Every page cites C files with file:line triples that point at the current main branch of upstream CPython. No commit pins, because the lines slide as upstream refactors.

Reading the C

The CPython source uses a handful of conventions that are worth internalising before diving in.

  • Naming. Public C API functions start with Py, internal ones start with _Py. Static helpers have no prefix. Types end in _type if they are the PyTypeObject, e.g. PyLong_Type.
  • Refcount discipline. Every PyObject * carries a reference count.
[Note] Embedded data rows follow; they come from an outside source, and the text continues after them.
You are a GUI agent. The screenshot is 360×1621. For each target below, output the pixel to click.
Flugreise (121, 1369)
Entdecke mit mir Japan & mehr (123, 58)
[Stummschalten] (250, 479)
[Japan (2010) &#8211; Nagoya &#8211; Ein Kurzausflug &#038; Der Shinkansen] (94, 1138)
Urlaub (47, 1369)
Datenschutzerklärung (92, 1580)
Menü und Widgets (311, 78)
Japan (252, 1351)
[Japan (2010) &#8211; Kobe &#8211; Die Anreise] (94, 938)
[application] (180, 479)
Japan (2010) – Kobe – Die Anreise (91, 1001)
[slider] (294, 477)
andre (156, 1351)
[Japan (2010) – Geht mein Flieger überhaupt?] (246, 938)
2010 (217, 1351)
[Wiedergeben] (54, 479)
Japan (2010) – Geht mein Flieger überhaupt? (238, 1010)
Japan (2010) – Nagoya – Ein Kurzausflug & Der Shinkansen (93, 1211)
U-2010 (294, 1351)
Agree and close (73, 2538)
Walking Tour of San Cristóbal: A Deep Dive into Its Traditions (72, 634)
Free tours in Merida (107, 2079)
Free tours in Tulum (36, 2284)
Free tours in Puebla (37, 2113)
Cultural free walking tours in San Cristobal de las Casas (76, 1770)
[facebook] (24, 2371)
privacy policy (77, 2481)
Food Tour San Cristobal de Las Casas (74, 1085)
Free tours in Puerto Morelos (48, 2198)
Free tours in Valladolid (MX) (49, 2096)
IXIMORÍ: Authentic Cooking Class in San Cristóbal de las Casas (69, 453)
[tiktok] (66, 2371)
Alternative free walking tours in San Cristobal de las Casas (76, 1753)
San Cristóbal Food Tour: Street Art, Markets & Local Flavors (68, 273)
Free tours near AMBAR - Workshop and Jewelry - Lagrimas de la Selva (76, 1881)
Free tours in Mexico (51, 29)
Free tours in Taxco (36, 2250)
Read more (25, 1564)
Functions document whether they "steal" (transfer ownership of) a reference, "borrow" (do not change it), or "return a new reference" (the caller owns the result).
  • The GIL. The interpreter holds a single lock while running Python code. Releasing it is done explicitly via Py_BEGIN_ALLOW_THREADS / Py_END_ALLOW_THREADS.
  • include/cpython/. This directory holds the public-but-not-stable surface. include/internal/ holds private headers. Files end in .h for normal C and .h for declarations CPython itself ships; generated headers end in .h.in.

Bibliography

  • The CPython developer guide.
  • Brandt Bucher's PEP 659 explainer.
  • Mark Shannon's PEP 744 trace projector notes.
  • The "Python under the hood" series on the Tenthousandmeters blog.